Consider using a “chef card” to identify your allergy and what you cannot eat. Always inform servers about your allergies and ask to speak to the chef if possible. Stress the need for preparation surfaces, pans, pots, and utensils that haven’t been contaminated by your allergen, and clarify which dishes on the menu are safe.

Recognizing and Treating Anaphylaxis

Symptoms caused by a food allergy can range from mild to life-threatening, and the severity of each reaction is unpredictable. Even those who have previously experienced only mild symptoms may suddenly experience anaphylaxis, a life-threatening reaction that can impair breathing and cause a sudden drop in blood pressure. In the U.S., food allergy is the leading cause of anaphylaxis outside the hospital setting.

Epinephrine (adrenaline) is the first-line treatment for anaphylaxis, resulting from exposure to an allergen triggering a flood of chemicals that can send your body into shock. Anaphylaxis can occur within seconds or minutes of exposure, worsen quickly, and be fatal.

Once diagnosed with a food allergy, your allergist should prescribe an epinephrine auto-injector and teach you how to use it. You should also receive a written treatment plan describing prescribed medications and when to use them. Regularly check the auto-injector’s expiration date and ask your pharmacy about reminder services for prescription renewals.

Anyone with a food allergy should always have two doses of their auto-injector readily available, as severe reactions can recur in about 20% of individuals.

Use epinephrine immediately if you experience severe symptoms such as shortness of breath, repetitive coughing, weak pulse, hives, tightness in your throat, trouble breathing or swallowing, or a combination of symptoms from different body areas, such as hives, rashes, or swelling on the skin coupled with vomiting, diarrhea, or abdominal pain. Repeated doses may be necessary. Call for an ambulance (or have someone do so) and inform the dispatcher that epinephrine was administered and more may be needed. Go to the emergency room for monitoring.

If uncertain whether a reaction warrants epinephrine, use it immediately; the benefits outweigh the risk of unnecessary use.

Common side effects of epinephrine may include anxiety, restlessness, dizziness, and shakiness. In rare instances, the medication can lead to abnormal heart rate or rhythm, heart attack, a sharp increase in blood pressure, and fluid buildup in the lungs. Still, epinephrine is considered very safe and is the most effective medicine for treating severe allergic reactions.

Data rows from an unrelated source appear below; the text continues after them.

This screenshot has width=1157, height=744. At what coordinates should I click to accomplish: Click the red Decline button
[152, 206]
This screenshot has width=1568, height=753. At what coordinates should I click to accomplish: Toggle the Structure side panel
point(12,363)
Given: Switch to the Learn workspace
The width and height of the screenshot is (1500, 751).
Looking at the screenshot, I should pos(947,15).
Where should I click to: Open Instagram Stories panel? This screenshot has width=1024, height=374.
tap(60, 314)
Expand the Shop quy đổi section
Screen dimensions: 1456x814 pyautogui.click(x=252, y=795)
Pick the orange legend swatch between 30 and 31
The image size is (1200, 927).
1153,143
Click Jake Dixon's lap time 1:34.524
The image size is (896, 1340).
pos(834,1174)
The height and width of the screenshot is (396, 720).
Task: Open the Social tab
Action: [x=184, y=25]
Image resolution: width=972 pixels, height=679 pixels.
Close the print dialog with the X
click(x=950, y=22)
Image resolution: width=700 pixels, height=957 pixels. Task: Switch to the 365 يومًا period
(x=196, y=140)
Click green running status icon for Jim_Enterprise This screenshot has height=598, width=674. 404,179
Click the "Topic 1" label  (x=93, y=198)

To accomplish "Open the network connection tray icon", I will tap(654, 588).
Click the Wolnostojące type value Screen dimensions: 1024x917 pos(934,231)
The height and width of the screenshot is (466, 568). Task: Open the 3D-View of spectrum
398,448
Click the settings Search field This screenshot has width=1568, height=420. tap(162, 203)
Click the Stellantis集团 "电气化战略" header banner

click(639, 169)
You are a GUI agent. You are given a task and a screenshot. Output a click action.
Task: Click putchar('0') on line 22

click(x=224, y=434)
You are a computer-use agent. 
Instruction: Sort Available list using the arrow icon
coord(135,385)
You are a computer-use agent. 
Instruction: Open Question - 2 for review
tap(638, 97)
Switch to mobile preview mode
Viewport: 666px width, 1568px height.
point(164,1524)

Protecting Children with Food Allergies

No parent wants to see their child suffer. Fatal and near-fatal food allergy reactions can occur at school or other places outside the home, so parents of children with food allergies must ensure the school has a written emergency action plan. The plan should provide instructions on preventing, recognizing, and managing food allergies and should be available in the school and during activities like sporting events and field trips. Ensure that you and those responsible for supervising your child understand how to use the auto-injector if one has been prescribed.

Conclusion

Managing food allergies requires vigilance, education, and preparedness. Understanding the most common allergens, recognizing cross-reactivity patterns, and knowing how to respond to allergic reactions can significantly improve the quality of life for individuals with food allergies and their families. Early diagnosis and careful management are key to preventing severe reactions and ensuring a safe and healthy life.